* **The problem**
Continue the blog post on the Twiddle algorithm below, which comes before the items, starting right after its last line of code.

* **Exercise passage**
Monday, December 26, 2016

Twiddle Algorithm

Twiddle Algorithm is the simplest of "intelligent" brute force algorithms that are out there. I have written a simple code to demonstrate how the algorithm works and as a sample data set, I have taken financial stock data for the past 5 years


# Implementation of a simple Twiddle Algorithm with Simple stock data

import pandas as pd
import numpy as np
import matplotlib.pyplot as plt
%matplotlib inline


# Let us get the stock prices of around 5 companies which we thing might have some relation to each other
# TATA STEEL
# ONGC
# DLF
# SBI
# MMTC
import pandas as pd
TATA=pd.read_csv('http://real-chart.finance.yahoo.com/table.csv?s=TATASTEEL.NS&d=11&e=26&f=2016&g=d&a=8&b=17&c=2011&ignore=.csv')
ONGC=pd.read_csv('http://real-chart.finance.yahoo.com/table.csv?s=ONGC.NS&d=11&e=26&f=2016&g=d&a=8&b=17&c=2011&ignore=.csv')
DLF=pd.read_csv('http://real-chart.finance.yahoo.com/table.csv?s=DLF.NS&d=11&e=26&f=2016&g=d&a=8&b=17&c=2011&ignore=.csv')
SBI=pd.read_csv('http://real-chart.finance.yahoo.com/table.csv?s=SBIN.NS&d=11&e=26&f=2016&g=d&a=8&b=17&c=2011&ignore=.csv')
MMTC=pd.read_csv('http://real-chart.finance.yahoo.com/table.csv?s=MMTC.NS&d=11&e=26&f=2016&g=d&a=8&b=17&c=2011&ignore=.csv')

# Prepare the data frame
data=pd.DataFrame(data={'tata':TATA['Close'],'ongc':ONGC['Close'],'dlf':DLF['Close'],'sbi':SBI['Close'],'mmtc':MMTC['Close']})

# Convert the data to returns
data=data.apply(lambda x : x/x.shift(1) -1,axis=0)
data=data[1:len(data)]


code. We will now be implementing two functions
1) errorFunction
This will return the sum of squared errorsa
2) twiddle
This is the actual implementation of the twiddle algorithm
 
   

# We will now be implementing the Twiddle algorithm
import numpy as np

def errorFunction(data,vectorArray):
    squares=(np.dot(data[['dlf','mmtc','ongc','sbi']],np.array(vectorArray).T) - data['tata'] ) ** 2
    return np.sum(squares)

def twiddle(data,weights,dweights,weightPosDelta,weightNegDelta,debug=False):
    counter=0
    weightHistory=pd.DataFrame(columns=('dlf','mmtc','ongc','sbi'))
    for i in  range(len(weights)):
        bestError=errorFunction(data,weights)

* **Available data**
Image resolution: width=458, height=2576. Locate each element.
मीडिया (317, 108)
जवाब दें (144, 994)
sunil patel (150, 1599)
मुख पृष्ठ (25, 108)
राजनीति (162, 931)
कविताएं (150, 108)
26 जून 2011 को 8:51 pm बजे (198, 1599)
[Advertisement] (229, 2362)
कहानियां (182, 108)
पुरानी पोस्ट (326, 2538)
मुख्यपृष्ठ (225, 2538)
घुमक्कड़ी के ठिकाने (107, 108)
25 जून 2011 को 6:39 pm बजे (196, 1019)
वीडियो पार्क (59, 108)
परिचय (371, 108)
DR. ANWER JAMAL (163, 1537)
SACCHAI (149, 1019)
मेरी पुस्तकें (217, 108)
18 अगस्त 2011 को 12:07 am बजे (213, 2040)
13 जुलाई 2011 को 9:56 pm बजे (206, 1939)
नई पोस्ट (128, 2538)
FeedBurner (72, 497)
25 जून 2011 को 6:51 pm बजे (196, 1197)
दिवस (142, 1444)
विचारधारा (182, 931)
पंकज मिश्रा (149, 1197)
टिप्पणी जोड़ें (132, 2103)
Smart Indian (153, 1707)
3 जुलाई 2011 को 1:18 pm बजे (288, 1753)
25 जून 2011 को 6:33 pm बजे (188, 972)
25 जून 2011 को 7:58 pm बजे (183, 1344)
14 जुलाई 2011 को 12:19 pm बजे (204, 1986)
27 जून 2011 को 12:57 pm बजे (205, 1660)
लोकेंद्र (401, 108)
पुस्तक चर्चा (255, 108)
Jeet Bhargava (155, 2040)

* **Response box**
        while(1):
            counter=counter+1
            weightHistory.loc[counter]=weights
            weights[i]=weights[i] + dweights[i]
            error=errorFunction(data,weights)
            if(abs(error - bestError) < 0.0001):
                break
            if(error < bestError):
                bestError=error
                dweights[i]=dweights[i]*(1+weightPosDelta)
            else:
                weights[i]=weights[i] - (2 * dweights[i])
                error=errorFunction(data,weights)
                if(error > bestError):
                    weights[i]=weights[i] + dweights[i]
                    dweights[i]=dweights[i] * (1-weightNegDelta)
                else:
                    bestError=error
            if(debug):
                print("The weights are {} and the error is {} ".format(weights,error))    
        
    # We will plot the individual weights  
    plt.figure(figsize=(20,10))
    plt.plot(weightHistory['dlf'],color='b',label='DLF')
    plt.plot(weightHistory['mmtc'],color='r',label='MMTC')
    plt.plot(weightHistory['ongc'],color='y',label='ONGC')
    plt.plot(weightHistory['sbi'],color='g',label='SBI')
    plt.legend()
    plt.ylabel('Weights of the explanatory variables')
    plt.xlabel('Counter Index')
    plt.title('Variation of weights')
    plt.show()
    # We will plot the final curve
    plt.figure(figsize=(20,10))
    plt.plot(data['tata'],color='b',label='Actual')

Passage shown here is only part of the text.